Herz did mathematical research on spectral synthesis, positive-definite functions, Fourier transforms on convex sets, potential theory, Hp, and BMO. According to Nicholas Varopoulos, Herz made contributions "to the theory of symmetric spaces, Lie groups and the heat kernel on these; among other things he succeeded in classifying all faithful representations of Lie groups by contact transformations of a compact manifold."[3]
In 1978 he was elected of a Fellow of the Royal Society of Canada. In 1986 he was awarded the Jeffery–Williams Prize by the Canadian Mathematical Society. He was the president of the Canadian Mathematical Society in 1987–1989.[4] The Institut des sciences mathématiques, a consortium of eight Quebec universities of which Herz was Director at the time of his death, established the Carl Herz Prize in his honor.[5]
Personal life
Herz met Judith Scherer, a Professor of English, while teaching at Cornell. They were married in 1960. They had two children, Rachel and Nathaniel. Rachel is a psychologist and cognitive neuroscientist, specializing in the psychology of smell. Nathaniel is a trained lawyer working as web developer.
Selected publications
- Herz, C. S. (1954). "On the mean inversion of Fourier and Hankel transforms". Proc Natl Acad Sci U S A 40 (10): 996–999. doi:10.1073/pnas.40.10.996. PMID 16589594. Bibcode: 1954PNAS...40..996H.

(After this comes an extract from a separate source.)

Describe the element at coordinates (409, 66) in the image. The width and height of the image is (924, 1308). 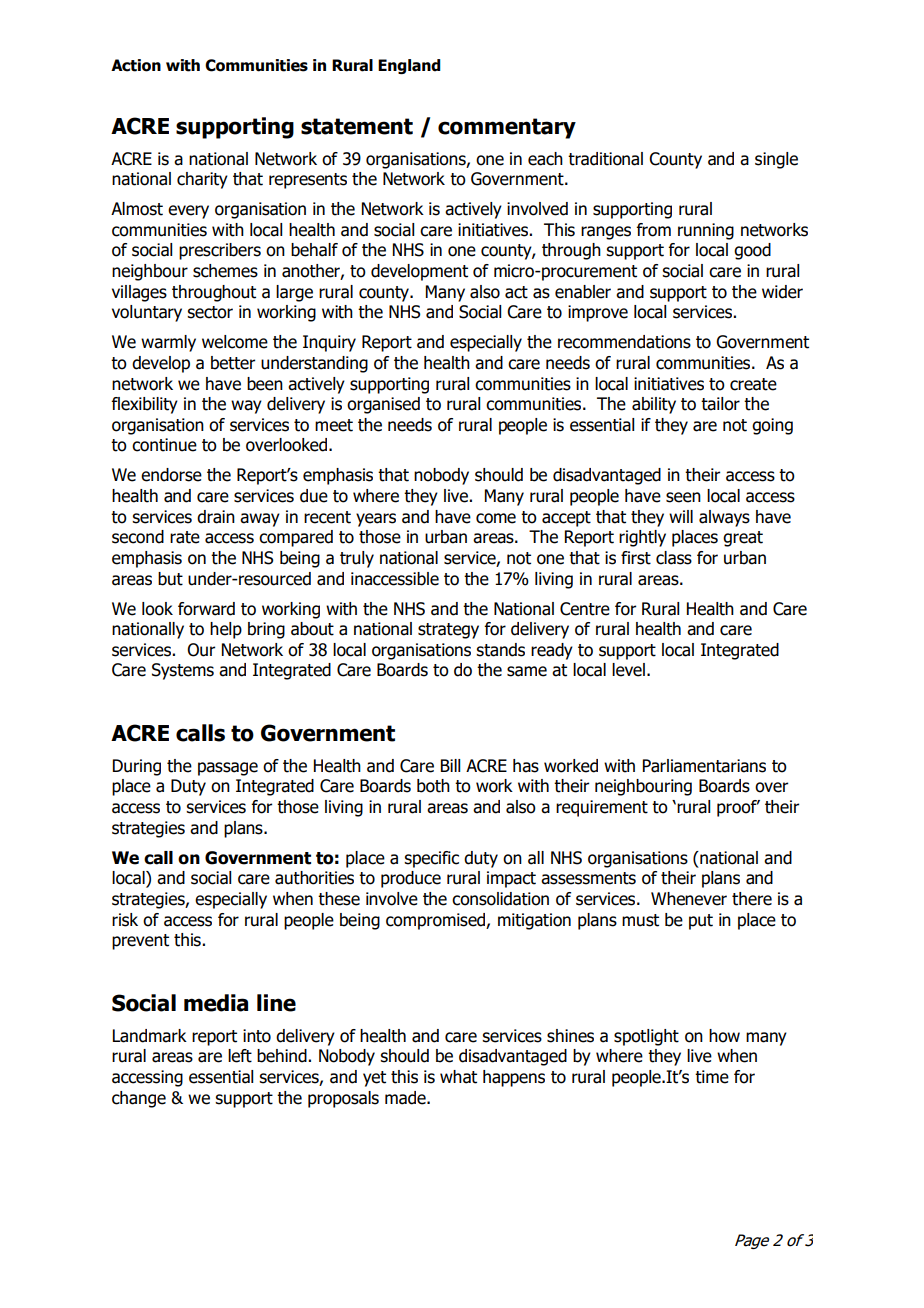
I see `England` at that location.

- Herz, Carl S. (May 1955). "Bessel functions of matrix argument". Annals of Mathematics 61 (3): 474–523. doi:10.2307/1969810.
- Herz, C. S. (1956). "Spectral synthesis for the Cantor set". Proc Natl Acad Sci U S A 42 (1): 42–43. doi:10.1073/pnas.42.1.42. PMID 16589812. Bibcode: 1956PNAS...42...42H.
- "A note on summability methods and spectral theory". Trans. Amer. Math. Soc. 86: 506–510. 1957. doi:10.1090/s0002-9947-1957-0093685-2.
- "A note on the span of translations in Lp". Proc. Amer. Math. Soc. 8: 724–727. 1957. doi:10.1090/s0002-9939-1957-0088604-4.
- Herz, Carl S. (1960). "The spectral theory of bounded functions". Trans. Amer. Math. Soc. 94 (2): 181–232. doi:10.1090/s0002-9947-1960-0131779-3.
- Herz, C. S. (1961). "A maximal theorem". Proc. Amer. Math. Soc. 12 (2): 229–233. doi:10.1090/s0002-9939-1961-0151861-0.
- Herz, C. S. (1963). "A class of negative-definite functions". Proc. Amer. Math. Soc. 14 (4): 670–676. doi:10.1090/s0002-9939-1963-0158251-7.
- Herz, Carl (1971). "The theory of p-spaces with an application to convolution operators". Trans. Amer. Math. Soc. 154: 69–82. doi:10.1090/s0002-9947-1971-0272952-0.
- Herz, Carl (1974). "Bounded mean oscillation and regulated martingales". Trans. Amer. Math. Soc. 193: 199–215. doi:10.1090/s0002-9947-1974-0353447-5.
- Herz, Carl (1991). "The derivative of the exponential map". Proc. Amer. Math. Soc. 112 (3): 909–911. doi:10.1090/s0002-9939-1991-1086328-8.
References
- ↑ Carl Herz at the Mathematics Genealogy Project
- ↑ Koornwinder, T. H. (12 September 1996). "Death of Carl Herz". http://math.nist.gov/opsf/personal/herz.html.
- ↑ "Carl Herz 1930--1995". Notices of the AMS 43 (7): 768–771. July 1996. https://www.ams.org/notices/199607/comm-herz.pdf.
- ↑ Carl Herz, ISM
- ↑ The Carl Herz Prize, Institut des sciences mathématiques.